Le poste de maire de la puissante ville de Dakar peut constituer une antichambre pour s’ouvrir les portes du palais Léopold Sédar Senghor. Dès lors, le nouveau maire acquiert le statut d’un potentiel leader du Ps prêt à briguer la présidence de la République. Son réseau de relations commence à se densifier et des lignes de fissure commencent à se dessiner au sein du Ps.
En 2009, les premières grenades ont été dégoupillées par Aïssata Tall Sall, maire de Podor par ailleurs porte-parole du Ps, lorsqu’elle tient au micro de RFI un discours fractionniste en ces termes : «je suis dans les dispositions pour me présenter aux prochaines échéances électorales au Sénégal. Rien ne s’y oppose».
Elle présume donc que le secrétaire général n’est pas obligatoirement et naturellement le candidat du Ps à l’échéance électorale de 2012. Elle assène péremptoirement «qu’il y aura bien des primaires pour la désignation de leur futur candidat». Comme dans une stratégie de communication bien pensée, le maire de Dakar tient subséquemment le même discours à la même radio.
Ces deux postures analogues, dans leur fond, laissent croire qu’Aïssata n’est que l’instrument-balise de Khalifa. Mais comme un renard politique, Tanor attendait les primaires décisives pour écraser tout potentiel candidat rival. Après les primaires socialistes qui consacrent Tanor candidat socialiste seul à la présidentielle de 2012, le fossé se creuse entre les ténors.
Le maire de Dakar, écarté de la direction de campagne du secrétaire général, bat mollement campagne pour son candidat lequel se sera classé, au premier tour de la présidentielle, 4e homme politique à Dakar après Abdoulaye Wade, Macky Sall et Moustapha Niasse. Ce résultat humiliant est perçu comme un véritable camouflet pour le parti qui gouverne à Dakar.
Le «gouverner ensemble» de Tanor contre «chacun doit retourner dans son parti» de Khalifa
Après l’élection de Macky Sall à la présidence de la République, Khalifa Sall, pour mieux avoir politiquement les coudées franches, n’a pas accepté de se faire remorquer par la locomotive hétéroclite de Benno bokk yaakaar lors des législatives. Si Tanor réaffirme son ancrage au sein de cette coalition de coalitions et croit au leitmotiv «gagner ensemble, gouverner ensemble», Khalifa Sall opte pour une démarche solipsiste.

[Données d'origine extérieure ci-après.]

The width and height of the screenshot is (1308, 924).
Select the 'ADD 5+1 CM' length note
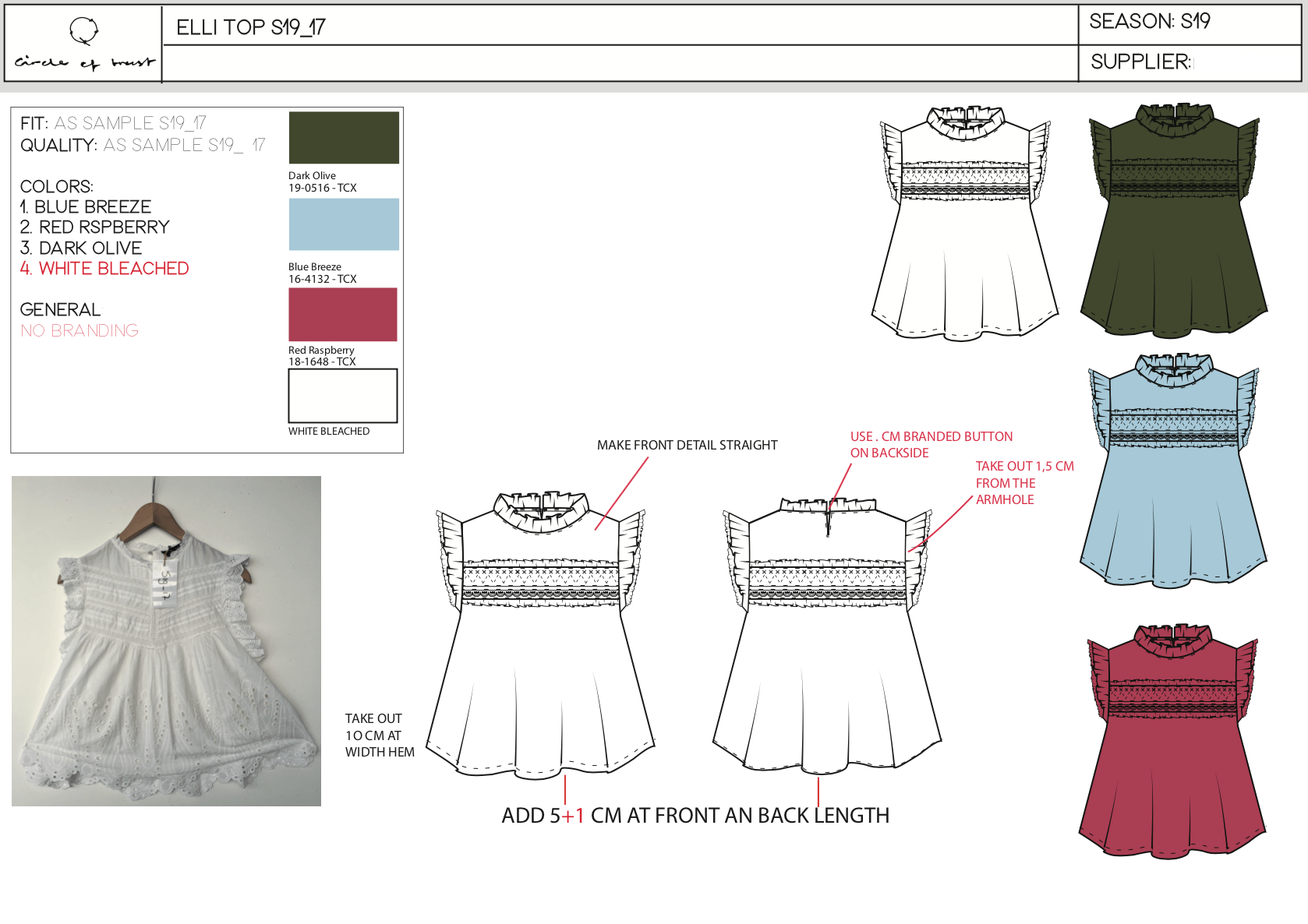[695, 816]
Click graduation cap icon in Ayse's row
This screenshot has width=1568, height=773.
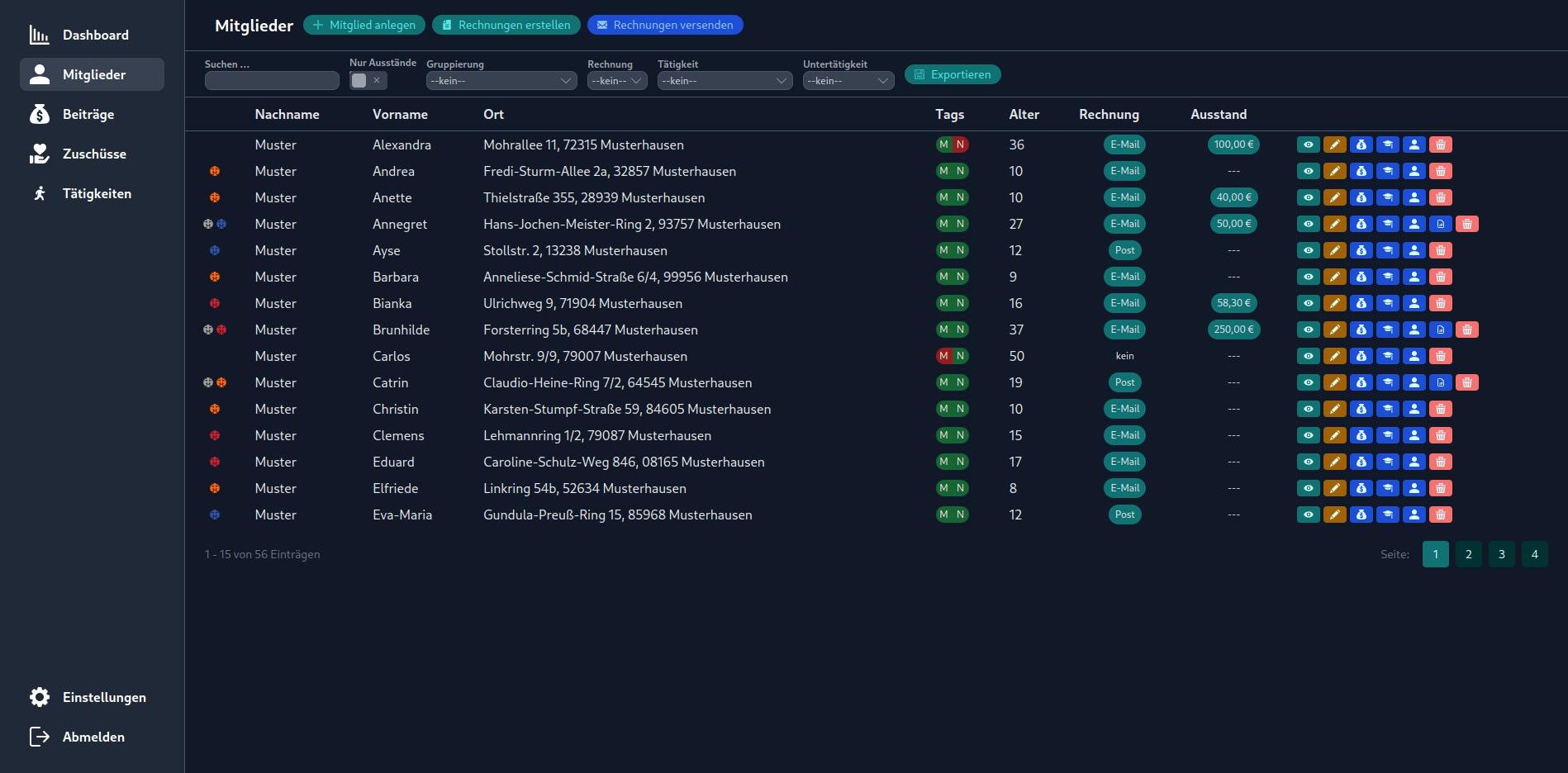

«Macky Sall n’a pas besoin d’être encombré par sa majorité. Chacun doit retourner dans son parti, le réorganiser et le redynamiser», a-t-il martelé à ceux qui suivent le président comme son ombre. Pour prendre de plus en plus ses distances de l’establishment socialiste, le secrétaire à la vie politique du Ps fustige l’exclusion par le bureau politique, en son absence, de Malick Noël Seck.
Mais depuis que l’Acte III de la Décentralisation a été voté par les députés socialistes, à l’exception d’Aminata Diallo (pro-Khalifa), sans discussion préalable au sein du Ps, les relations entre les deux responsables socialistes semblent avoir atteint un point d’orgue. Khalifa Sall n’a pas apprécié l’attitude béni oui-oui de Tanor vis-à-vis de Macky Sall au point de laisser ce dernier biffer toutes les réformes locales initiées par Senghor et Diouf.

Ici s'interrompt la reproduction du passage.